Correlation only describes the strength and direction of the relationship between two variables (e.g., taller people tend to weigh more). It does not imply cause and effect. Regression goes a step further: it establishes a mathematical equation (like y = a + bx). This allows you to PREDICT the value of the dependent variable (Y) based on a specific input of the independent variable (X).
Q2. Why do we always test the “Null Hypothesis” instead of just proving what we want to prove?

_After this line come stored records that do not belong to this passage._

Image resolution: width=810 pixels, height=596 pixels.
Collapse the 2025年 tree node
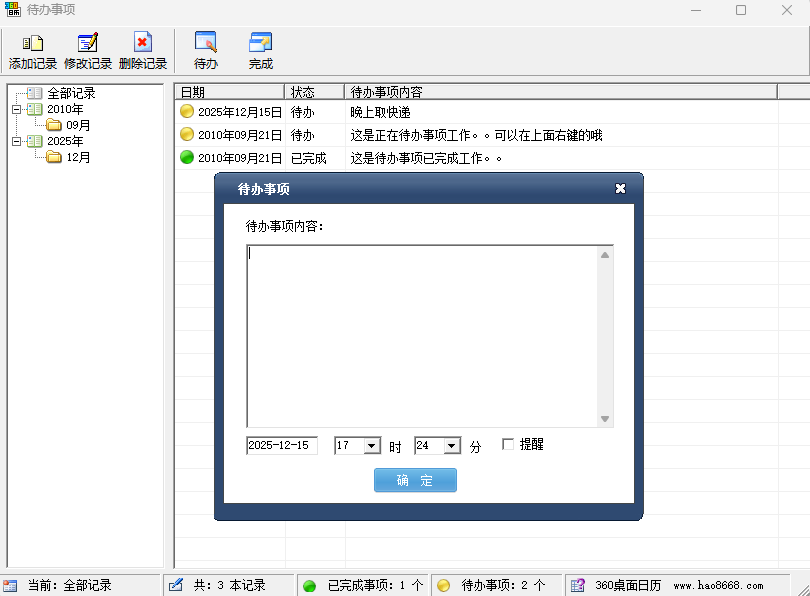(x=16, y=141)
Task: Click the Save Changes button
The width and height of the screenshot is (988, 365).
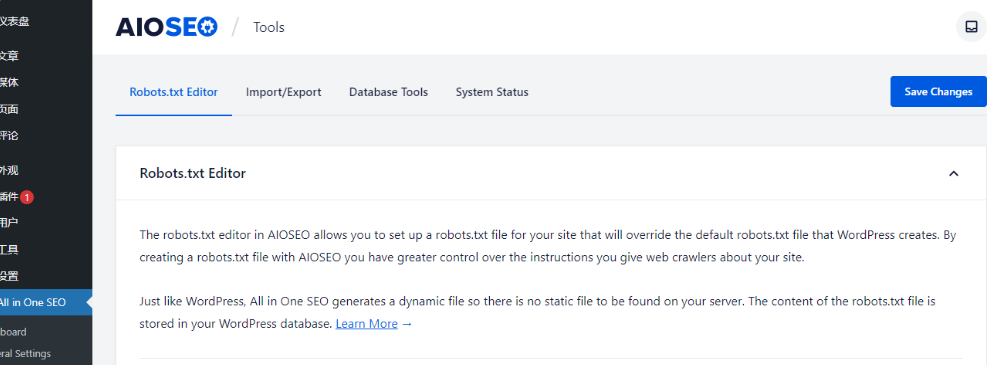Action: pyautogui.click(x=938, y=91)
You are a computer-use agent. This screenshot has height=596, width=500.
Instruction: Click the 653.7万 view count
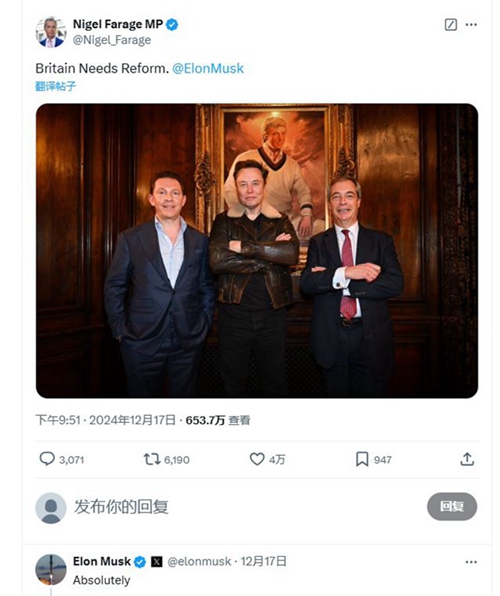pyautogui.click(x=205, y=420)
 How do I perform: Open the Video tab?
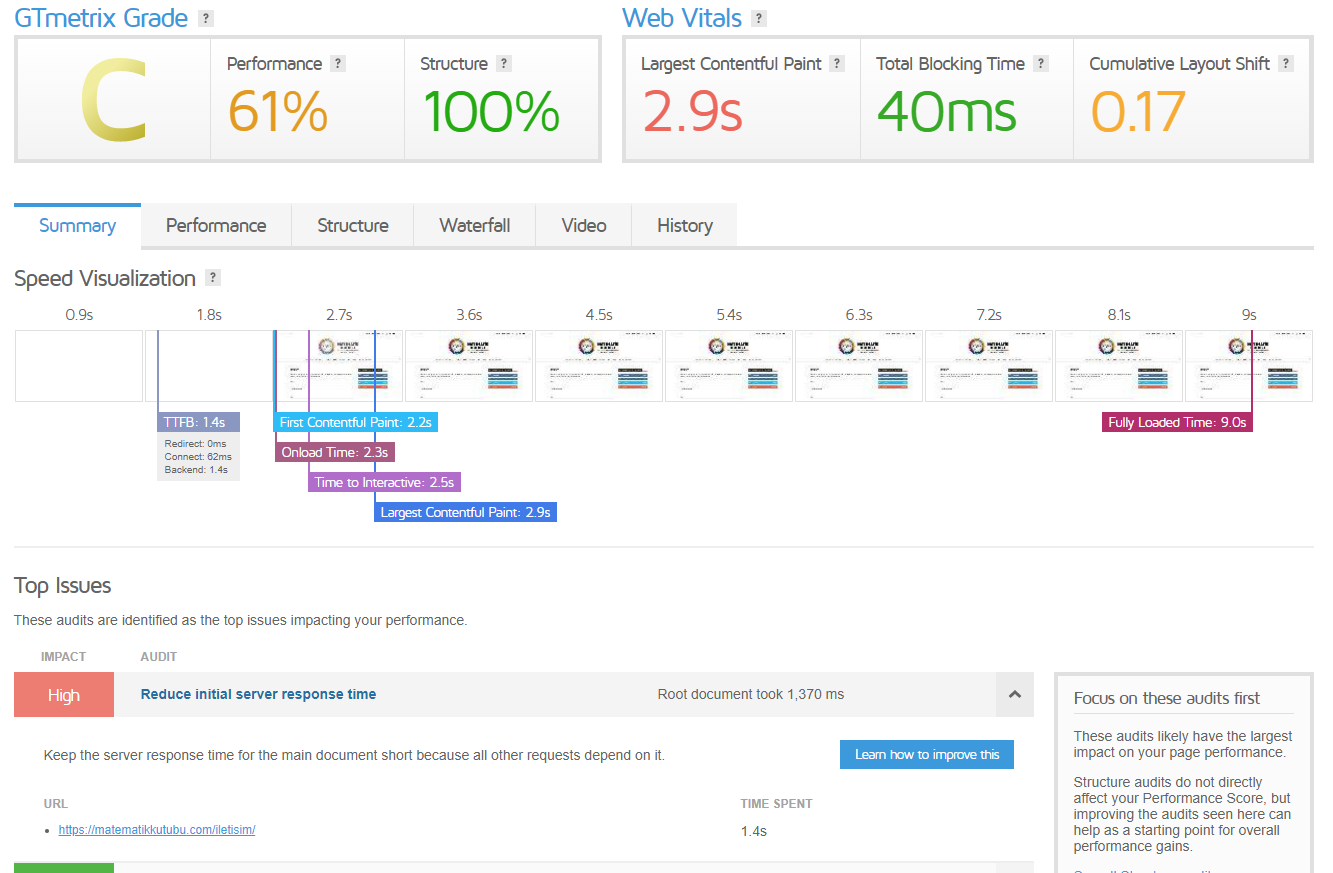point(584,225)
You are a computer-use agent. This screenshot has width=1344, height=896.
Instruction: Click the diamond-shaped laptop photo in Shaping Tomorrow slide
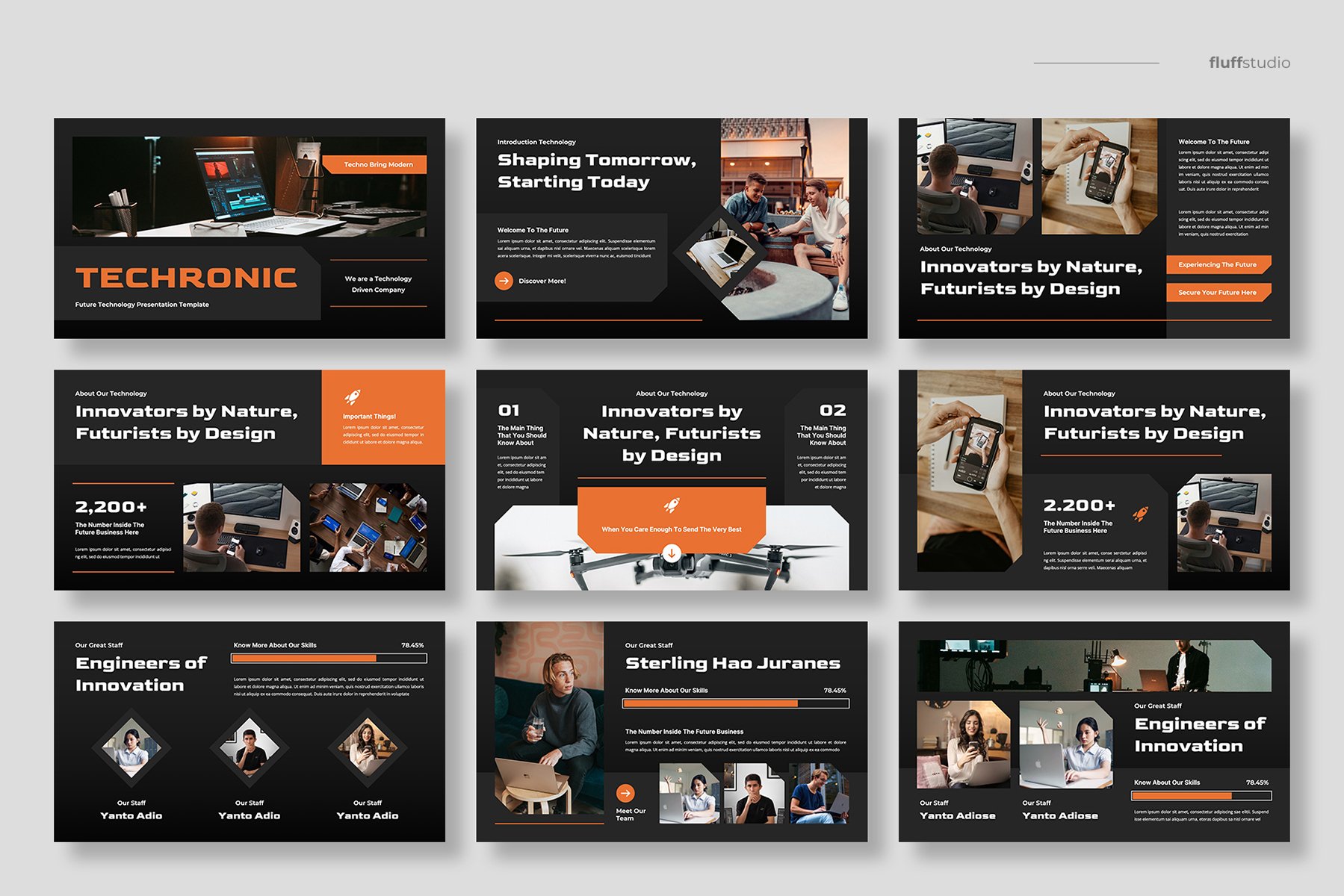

In statistics, it is mathematically easier to definitively disprove a negative than to prove a positive. The basis of scientific rigor is skepticism. We assume the treatment had NO effect (Null Hypothesis). We then calculate the probability (p-value) of getting our experimental results if the “no effect” assumption was true. If that probability is very small (usually < 5%, p < 0.05), we can confidently REJECT the null hypothesis and support our Alternative claim.
Q3. When should I use a Paired t-test vs. an Unpaired t-test?
Look at the subjects. Are the two datasets coming from the EXACT SAME individuals/animals? If yes (e.g., measuring Mouse #1’s blood sugar on Monday, and then Mouse #1’s blood sugar on Friday after treatment), you use a Paired t-test.
If the datasets are from completely SEPARATE independent groups (e.g., 10 mice got the drug, 10 completely different mice got the control), you must use an Unpaired t-test.